Keempat, Kepemilikan Umum (Public Property)
Dalam salah satu ayat Allah berfirman:
وَالْأَرْضَ وَضَعَهَا لِلْأَنَامِ
”Dan Allah telah meratakan bumi untuk makhluk-Nya.” QS. Ar-Rahman:10
Para ulama telah menyajikan berbagai macam tafsiran tentang ayat tersebut. Terdapat suatu penafsiran bahwa kepemilikan pribadi dilarang dalam Islam. Islam tidak mengakui kepemilikan pribadi atas harta. Tentu saja, hal ini merupakan sebuah penafsiran sepihak yang hanya bersandarkan atas teks Al-Quran secara lahiriah semata, tanpa mau melihat realitas amal yang terjadi di masa para Rasulullah sebagai bayan (penjelas) atas hal itu. Demikian pula pembahasan yang dikemukakan para sahabat tentang hal itu.
Terdapat pendapat lain, yang masih sejalan dengan pendapat pertama, tentang urgensinya nasionalisasi seluruh aset-aset produksi, seperti tanah, barang tambang, industri-industri raksasa untuk menjadi milik pemerintah.

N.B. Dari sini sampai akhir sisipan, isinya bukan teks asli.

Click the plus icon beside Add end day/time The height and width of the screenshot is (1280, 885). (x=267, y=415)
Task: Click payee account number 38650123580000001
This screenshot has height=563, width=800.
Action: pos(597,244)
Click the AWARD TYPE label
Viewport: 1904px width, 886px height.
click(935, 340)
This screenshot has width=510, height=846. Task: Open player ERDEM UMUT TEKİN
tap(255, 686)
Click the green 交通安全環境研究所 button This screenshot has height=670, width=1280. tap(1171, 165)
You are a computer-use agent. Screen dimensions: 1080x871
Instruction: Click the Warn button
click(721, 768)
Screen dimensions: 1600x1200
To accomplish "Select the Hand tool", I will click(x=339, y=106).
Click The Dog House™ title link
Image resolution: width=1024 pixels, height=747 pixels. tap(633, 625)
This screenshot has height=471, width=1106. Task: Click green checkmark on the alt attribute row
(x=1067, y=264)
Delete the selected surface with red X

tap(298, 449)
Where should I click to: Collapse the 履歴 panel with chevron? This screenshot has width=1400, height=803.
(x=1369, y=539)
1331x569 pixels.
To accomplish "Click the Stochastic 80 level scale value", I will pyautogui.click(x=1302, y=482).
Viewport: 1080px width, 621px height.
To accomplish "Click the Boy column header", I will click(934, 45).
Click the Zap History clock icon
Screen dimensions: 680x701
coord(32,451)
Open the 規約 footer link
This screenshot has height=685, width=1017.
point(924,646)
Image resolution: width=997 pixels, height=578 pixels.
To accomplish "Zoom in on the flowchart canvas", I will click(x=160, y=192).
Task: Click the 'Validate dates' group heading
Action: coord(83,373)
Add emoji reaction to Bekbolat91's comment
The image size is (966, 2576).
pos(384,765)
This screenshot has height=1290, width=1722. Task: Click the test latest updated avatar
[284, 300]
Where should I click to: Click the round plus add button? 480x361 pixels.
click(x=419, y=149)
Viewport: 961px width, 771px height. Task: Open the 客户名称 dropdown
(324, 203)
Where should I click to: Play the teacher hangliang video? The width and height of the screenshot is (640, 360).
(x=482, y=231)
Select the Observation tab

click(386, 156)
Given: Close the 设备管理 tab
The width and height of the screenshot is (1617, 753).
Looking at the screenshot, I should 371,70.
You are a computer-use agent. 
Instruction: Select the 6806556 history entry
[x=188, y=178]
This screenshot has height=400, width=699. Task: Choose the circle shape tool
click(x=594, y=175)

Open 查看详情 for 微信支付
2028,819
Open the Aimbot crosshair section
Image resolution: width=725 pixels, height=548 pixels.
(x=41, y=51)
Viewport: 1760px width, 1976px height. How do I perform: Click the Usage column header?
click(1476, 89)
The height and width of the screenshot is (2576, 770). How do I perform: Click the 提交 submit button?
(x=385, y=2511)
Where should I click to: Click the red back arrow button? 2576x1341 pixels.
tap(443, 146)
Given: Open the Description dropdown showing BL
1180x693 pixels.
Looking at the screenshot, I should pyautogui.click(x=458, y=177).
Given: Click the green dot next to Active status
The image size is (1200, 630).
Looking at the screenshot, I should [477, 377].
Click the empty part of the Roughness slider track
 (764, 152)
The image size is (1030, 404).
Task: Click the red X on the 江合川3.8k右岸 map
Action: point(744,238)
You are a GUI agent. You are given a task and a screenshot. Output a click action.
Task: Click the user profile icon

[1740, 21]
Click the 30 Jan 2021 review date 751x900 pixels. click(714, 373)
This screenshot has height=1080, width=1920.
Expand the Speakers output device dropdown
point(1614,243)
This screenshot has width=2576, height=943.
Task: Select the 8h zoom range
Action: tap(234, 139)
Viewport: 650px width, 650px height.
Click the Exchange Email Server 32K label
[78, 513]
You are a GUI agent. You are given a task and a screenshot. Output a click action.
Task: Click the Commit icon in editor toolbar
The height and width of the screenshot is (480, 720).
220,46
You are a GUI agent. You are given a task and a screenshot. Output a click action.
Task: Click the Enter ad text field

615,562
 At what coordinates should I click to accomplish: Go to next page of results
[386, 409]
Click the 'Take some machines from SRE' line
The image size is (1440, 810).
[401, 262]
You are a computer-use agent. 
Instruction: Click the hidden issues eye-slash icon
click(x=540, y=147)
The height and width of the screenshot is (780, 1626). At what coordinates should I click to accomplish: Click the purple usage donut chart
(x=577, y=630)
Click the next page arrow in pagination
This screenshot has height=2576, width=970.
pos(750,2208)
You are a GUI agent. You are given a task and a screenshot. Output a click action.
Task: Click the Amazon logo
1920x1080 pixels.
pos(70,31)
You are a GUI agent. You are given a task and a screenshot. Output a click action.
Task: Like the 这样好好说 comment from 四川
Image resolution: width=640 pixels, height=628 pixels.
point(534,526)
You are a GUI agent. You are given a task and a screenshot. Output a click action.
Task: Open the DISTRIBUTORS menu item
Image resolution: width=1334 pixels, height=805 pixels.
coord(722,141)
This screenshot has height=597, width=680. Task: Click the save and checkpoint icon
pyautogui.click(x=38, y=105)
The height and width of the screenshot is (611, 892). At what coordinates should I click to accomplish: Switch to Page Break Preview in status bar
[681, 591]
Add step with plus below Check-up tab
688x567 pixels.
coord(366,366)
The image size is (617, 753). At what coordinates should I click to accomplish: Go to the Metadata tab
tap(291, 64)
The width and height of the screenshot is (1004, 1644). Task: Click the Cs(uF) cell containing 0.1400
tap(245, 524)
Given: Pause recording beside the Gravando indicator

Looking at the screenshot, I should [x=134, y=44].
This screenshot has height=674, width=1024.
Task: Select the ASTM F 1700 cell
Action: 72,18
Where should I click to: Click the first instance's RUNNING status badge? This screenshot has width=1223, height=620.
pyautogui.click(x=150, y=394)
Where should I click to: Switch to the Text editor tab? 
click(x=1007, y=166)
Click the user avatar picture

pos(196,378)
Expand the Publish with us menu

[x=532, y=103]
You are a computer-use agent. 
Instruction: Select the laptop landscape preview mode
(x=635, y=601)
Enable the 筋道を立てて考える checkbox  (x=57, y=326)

Dalam Islam, telah ditentukan beberapa kaidah yang akan mengatur distribusi kepemilikan yang harus dimiliki oleh negara dan individu masyarakat, yang disebut public sector dan private sector, serta batasan-batasan kepemilikan yang berhak dimiliki masyarakat umum secara luas ataupun pribadi.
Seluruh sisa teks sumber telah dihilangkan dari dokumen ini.